Scenes of Clerical Life eBook

This eBook from the Gutenberg Project consists of approximately 530 pages of information about Scenes of Clerical Life.

Scenes of Clerical Life eBook

This eBook from the Gutenberg Project consists of approximately 530 pages of information about Scenes of Clerical Life.

’It’s not a question of likelihood; it’s a known fact.  I could fetch you my Encyclopaedia, and show it you this moment.’

‘I don’t care a straw, sir, either for you or your Encyclopaedia,’ said Mr. Dempster; ’a farrago of false information, of which you picked up an imperfect copy in a cargo of waste paper.  Will you tell me, sir, that I don’t know the origin of Presbyterianism?  I, sir, a man known through the county, intrusted with the affairs of half a score parishes; while you, sir, are ignored by the very fleas that infest the miserable alley in which you were bred.’

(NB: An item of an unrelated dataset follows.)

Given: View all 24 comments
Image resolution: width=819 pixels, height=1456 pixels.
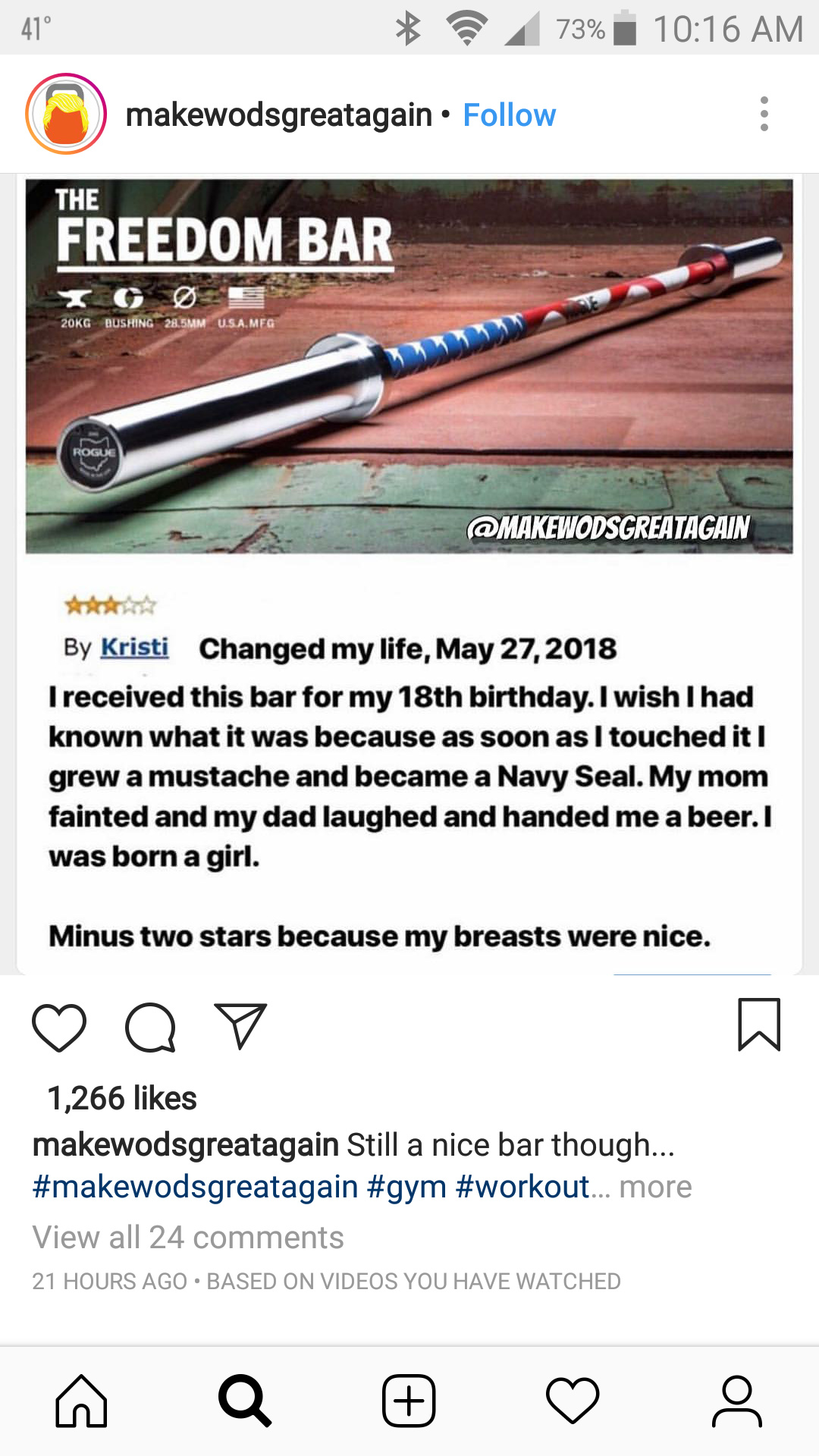Looking at the screenshot, I should [188, 1238].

A loud and general laugh, with ‘You’d better let him alone Byles’; ‘You’ll not get the better of Dempster in a hurry’, drowned the retort of the too well-informed Mr. Byles, who, white with rage, rose and walked out of the bar.

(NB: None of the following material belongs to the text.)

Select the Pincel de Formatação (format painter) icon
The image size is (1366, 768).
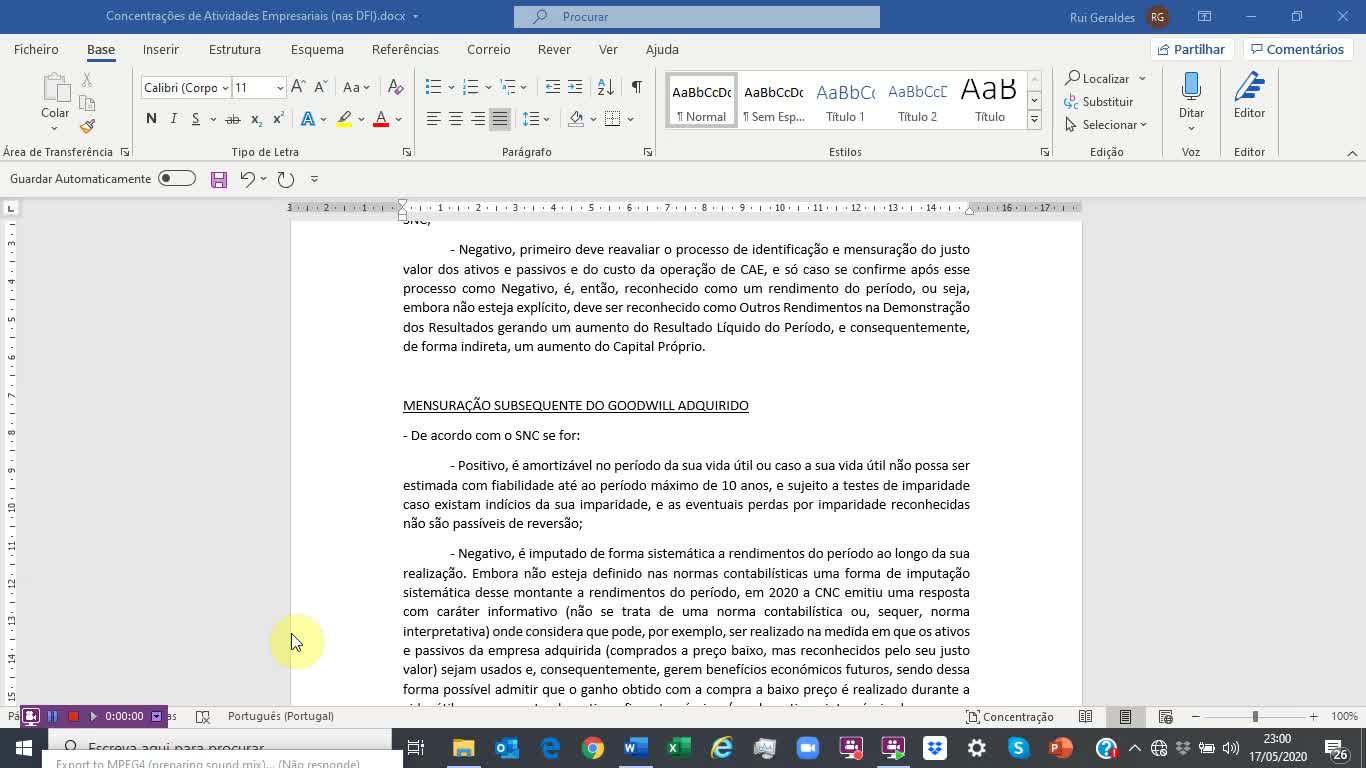click(87, 127)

‘A meddlesome, upstart, Jacobinical fellow, gentlemen’, continued Mr. Dempster.  ’I was determined to be rid of him.  What does he mean by thrusting himself into our company?  A man with about as much principle as he has property, which, to my knowledge, is considerably less than none.  An insolvent atheist, gentlemen.  A deistical prater, fit to sit in the chimney-corner of a pot-house, and make blasphemous comments on the one greasy newspaper fingered by beer-swilling tinkers.  I will not suffer in my company a man who speaks lightly of religion.  The signature of a fellow like Byles would be a blot on our protest.’

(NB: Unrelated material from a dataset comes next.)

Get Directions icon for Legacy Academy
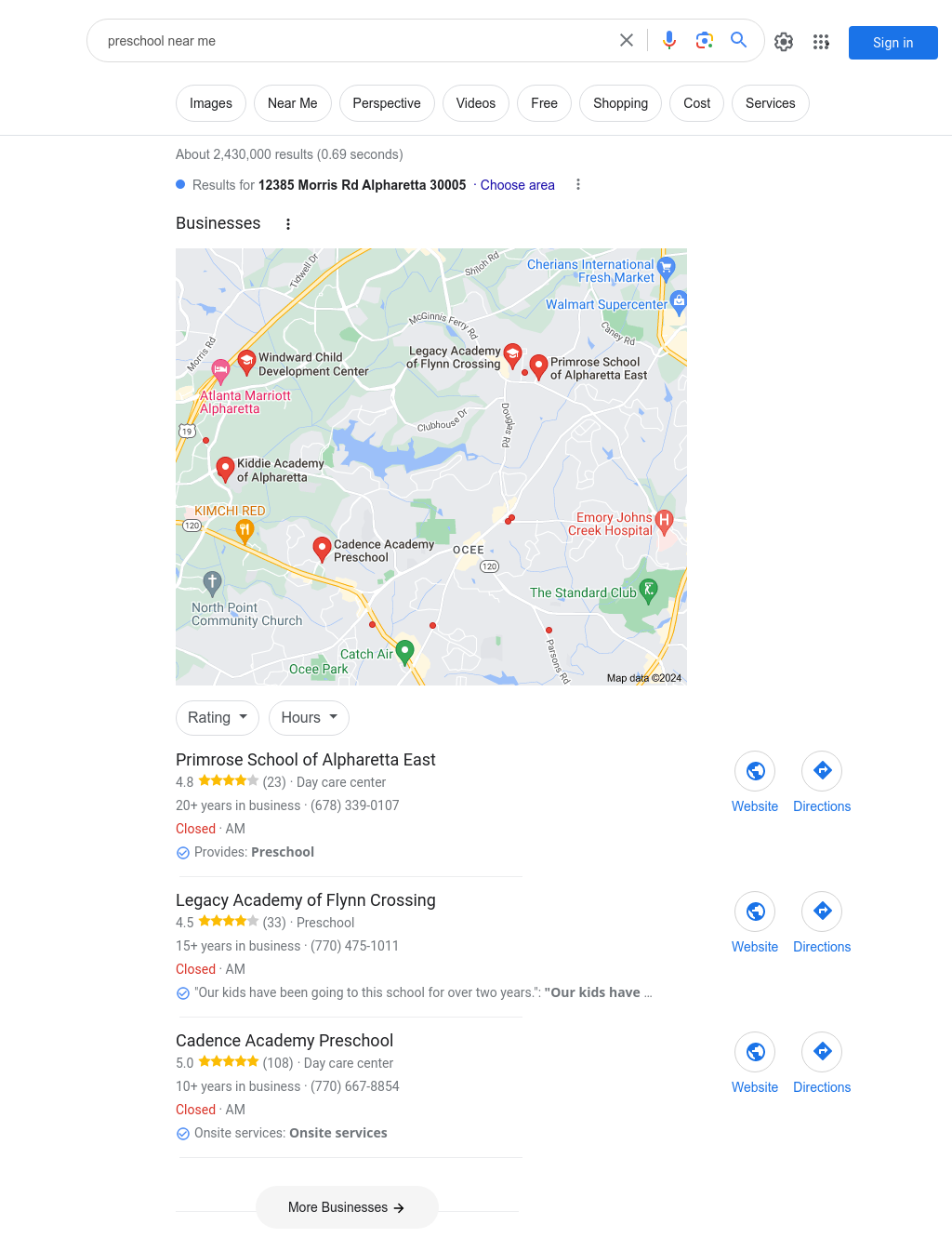 pyautogui.click(x=822, y=912)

‘And how do you get on with your signatures?’ said Mr. Pilgrim, the doctor, who had presented his large top-booted person within the bar while Mr. Dempster was speaking.  Mr. Pilgrim had just returned from one of his long day’s rounds among the farm-houses, in the course of which he had sat down to two hearty meals that might have been mistaken for dinners if he had not declared them to be ‘snaps’; and as each snap had been followed by a few glasses of ‘mixture’; containing a less liberal proportion of water than the articles he himself labelled with that broadly generic name, he was in that condition which his groom indicated with poetic ambiguity by saying that ‘master had been in the sunshine’.  Under these circumstances, after a hard day, in which he had really had no regular meal, it seemed a natural relaxation to step into the bar of the Red Lion, where, as it was Saturday evening, he should be sure to find Dempster, and hear the latest news about the protest against the evening lecture.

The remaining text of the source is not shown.